== What needs to be done ==
If a line in the entries contains the string "navigation", include that line in your answer.

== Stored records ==
- Opening Delimiter -

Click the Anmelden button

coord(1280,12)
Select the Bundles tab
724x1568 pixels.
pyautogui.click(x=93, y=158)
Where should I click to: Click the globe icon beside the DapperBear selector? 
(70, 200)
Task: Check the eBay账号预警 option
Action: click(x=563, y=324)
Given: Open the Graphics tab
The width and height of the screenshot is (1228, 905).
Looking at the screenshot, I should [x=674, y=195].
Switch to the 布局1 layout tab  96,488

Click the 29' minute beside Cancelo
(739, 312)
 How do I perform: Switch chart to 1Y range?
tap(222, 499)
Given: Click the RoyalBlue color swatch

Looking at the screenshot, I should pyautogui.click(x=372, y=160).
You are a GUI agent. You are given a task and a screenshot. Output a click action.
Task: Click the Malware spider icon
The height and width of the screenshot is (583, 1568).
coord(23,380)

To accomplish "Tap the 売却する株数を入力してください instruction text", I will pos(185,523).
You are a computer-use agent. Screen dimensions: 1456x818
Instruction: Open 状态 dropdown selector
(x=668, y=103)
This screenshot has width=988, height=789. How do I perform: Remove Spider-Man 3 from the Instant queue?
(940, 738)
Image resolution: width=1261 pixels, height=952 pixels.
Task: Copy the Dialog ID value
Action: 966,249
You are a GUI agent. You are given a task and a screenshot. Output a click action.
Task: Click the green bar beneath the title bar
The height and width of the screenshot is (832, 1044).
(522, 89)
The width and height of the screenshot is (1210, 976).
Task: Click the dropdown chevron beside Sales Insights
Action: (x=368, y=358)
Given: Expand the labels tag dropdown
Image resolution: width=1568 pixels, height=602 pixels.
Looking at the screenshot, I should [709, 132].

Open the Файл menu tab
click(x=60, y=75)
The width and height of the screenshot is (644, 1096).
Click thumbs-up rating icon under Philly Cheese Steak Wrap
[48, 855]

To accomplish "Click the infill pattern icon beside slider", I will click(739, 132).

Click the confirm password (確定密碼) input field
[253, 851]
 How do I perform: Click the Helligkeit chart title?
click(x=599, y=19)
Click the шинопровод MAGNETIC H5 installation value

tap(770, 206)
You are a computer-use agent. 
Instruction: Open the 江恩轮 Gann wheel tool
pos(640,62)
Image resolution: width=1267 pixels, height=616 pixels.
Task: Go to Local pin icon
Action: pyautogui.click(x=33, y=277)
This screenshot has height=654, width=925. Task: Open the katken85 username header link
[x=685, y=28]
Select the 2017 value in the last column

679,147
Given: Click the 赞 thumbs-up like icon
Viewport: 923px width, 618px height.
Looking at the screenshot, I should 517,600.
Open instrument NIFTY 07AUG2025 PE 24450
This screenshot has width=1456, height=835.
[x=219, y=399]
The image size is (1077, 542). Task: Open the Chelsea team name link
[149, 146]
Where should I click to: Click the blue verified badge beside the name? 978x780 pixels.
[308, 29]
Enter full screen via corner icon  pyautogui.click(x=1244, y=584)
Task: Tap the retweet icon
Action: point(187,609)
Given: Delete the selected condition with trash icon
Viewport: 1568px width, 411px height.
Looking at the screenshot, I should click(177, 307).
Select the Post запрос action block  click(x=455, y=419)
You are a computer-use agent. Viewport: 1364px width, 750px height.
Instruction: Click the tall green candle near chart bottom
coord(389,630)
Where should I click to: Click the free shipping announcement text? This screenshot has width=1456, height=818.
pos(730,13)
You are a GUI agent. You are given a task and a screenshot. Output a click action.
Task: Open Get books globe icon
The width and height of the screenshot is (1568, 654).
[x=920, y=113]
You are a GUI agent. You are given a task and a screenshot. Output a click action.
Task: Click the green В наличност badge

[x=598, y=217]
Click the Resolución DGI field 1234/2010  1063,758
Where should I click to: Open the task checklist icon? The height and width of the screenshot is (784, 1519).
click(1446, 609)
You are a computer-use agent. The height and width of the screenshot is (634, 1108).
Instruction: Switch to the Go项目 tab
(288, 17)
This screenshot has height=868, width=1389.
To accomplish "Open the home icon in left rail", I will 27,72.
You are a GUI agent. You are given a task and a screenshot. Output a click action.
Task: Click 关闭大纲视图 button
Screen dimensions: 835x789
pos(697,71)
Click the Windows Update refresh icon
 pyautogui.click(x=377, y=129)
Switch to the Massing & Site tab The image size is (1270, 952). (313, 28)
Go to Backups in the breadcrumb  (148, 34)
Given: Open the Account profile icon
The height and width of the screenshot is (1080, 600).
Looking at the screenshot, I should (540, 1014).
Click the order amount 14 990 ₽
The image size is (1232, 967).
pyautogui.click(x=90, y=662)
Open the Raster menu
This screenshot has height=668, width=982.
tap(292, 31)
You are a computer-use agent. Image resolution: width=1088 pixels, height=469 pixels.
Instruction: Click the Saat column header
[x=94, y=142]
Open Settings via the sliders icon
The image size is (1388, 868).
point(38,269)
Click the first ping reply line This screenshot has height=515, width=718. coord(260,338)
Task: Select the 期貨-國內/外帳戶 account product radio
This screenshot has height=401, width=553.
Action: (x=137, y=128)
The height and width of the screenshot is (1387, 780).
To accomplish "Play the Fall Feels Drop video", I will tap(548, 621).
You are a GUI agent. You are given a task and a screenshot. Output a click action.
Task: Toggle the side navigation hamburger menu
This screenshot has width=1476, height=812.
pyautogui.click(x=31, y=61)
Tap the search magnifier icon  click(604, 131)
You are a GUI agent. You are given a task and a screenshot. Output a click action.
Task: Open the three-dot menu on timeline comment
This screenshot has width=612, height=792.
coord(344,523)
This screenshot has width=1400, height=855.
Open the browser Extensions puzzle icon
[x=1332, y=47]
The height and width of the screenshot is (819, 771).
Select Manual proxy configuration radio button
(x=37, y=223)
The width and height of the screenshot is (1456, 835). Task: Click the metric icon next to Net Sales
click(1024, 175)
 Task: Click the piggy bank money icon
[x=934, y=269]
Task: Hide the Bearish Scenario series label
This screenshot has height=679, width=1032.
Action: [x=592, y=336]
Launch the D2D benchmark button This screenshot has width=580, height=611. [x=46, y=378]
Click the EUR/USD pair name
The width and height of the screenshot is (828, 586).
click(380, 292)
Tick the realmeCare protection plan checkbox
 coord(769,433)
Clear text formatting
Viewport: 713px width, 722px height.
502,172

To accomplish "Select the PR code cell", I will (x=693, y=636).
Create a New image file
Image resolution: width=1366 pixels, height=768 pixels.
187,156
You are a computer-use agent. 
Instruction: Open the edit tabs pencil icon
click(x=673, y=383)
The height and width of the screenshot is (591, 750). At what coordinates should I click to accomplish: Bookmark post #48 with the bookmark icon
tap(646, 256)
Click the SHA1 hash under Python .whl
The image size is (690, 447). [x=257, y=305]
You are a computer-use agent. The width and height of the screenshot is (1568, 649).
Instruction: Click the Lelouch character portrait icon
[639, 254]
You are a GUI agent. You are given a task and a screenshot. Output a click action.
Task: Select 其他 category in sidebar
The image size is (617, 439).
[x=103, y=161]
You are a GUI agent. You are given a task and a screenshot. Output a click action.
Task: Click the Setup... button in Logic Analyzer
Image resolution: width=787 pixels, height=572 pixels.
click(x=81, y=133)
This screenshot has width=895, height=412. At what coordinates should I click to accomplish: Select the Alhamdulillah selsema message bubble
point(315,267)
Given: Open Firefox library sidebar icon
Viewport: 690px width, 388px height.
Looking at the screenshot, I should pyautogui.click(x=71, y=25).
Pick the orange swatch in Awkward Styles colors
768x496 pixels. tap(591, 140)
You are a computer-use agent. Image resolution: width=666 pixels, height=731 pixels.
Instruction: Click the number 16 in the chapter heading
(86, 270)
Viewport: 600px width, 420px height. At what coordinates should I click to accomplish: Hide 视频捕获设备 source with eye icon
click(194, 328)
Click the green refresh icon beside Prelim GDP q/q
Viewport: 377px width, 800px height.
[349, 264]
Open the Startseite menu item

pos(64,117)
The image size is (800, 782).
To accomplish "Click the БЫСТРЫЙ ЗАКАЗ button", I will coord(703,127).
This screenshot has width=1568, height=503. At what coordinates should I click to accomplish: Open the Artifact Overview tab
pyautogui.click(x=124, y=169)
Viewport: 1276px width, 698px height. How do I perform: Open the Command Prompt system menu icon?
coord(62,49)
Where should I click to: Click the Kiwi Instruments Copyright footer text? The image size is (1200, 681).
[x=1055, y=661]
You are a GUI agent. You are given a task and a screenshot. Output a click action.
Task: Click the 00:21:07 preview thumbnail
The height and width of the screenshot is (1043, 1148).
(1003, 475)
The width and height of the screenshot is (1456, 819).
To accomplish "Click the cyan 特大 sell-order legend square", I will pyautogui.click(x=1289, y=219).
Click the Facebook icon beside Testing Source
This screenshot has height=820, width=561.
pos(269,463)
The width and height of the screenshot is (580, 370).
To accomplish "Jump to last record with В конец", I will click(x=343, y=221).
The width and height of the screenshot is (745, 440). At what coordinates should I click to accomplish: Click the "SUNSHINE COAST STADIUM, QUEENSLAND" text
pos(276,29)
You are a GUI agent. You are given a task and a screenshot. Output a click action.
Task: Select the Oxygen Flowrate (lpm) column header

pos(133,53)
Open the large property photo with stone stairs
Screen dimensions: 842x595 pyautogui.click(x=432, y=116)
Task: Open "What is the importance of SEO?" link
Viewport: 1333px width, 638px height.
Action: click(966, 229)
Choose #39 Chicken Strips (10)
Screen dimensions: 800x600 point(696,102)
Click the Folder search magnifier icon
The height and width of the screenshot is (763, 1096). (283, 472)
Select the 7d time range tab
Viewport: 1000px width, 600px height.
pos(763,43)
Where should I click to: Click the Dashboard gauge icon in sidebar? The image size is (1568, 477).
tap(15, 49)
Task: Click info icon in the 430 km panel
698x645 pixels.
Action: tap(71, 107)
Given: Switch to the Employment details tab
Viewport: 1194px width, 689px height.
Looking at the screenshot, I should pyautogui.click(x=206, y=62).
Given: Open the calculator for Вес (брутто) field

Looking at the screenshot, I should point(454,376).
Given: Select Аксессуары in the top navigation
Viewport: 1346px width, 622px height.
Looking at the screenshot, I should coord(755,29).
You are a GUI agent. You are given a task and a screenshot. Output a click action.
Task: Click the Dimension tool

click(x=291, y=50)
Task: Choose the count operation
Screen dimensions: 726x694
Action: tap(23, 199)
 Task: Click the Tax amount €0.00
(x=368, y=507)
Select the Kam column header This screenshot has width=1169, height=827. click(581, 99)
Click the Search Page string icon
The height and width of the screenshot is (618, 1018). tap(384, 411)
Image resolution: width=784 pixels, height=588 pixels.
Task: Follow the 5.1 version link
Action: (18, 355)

- Closing Delimiter -

== Solved problem ==
Task: Toggle the side navigation hamburger menu
Given: Select Аксессуары in the top navigation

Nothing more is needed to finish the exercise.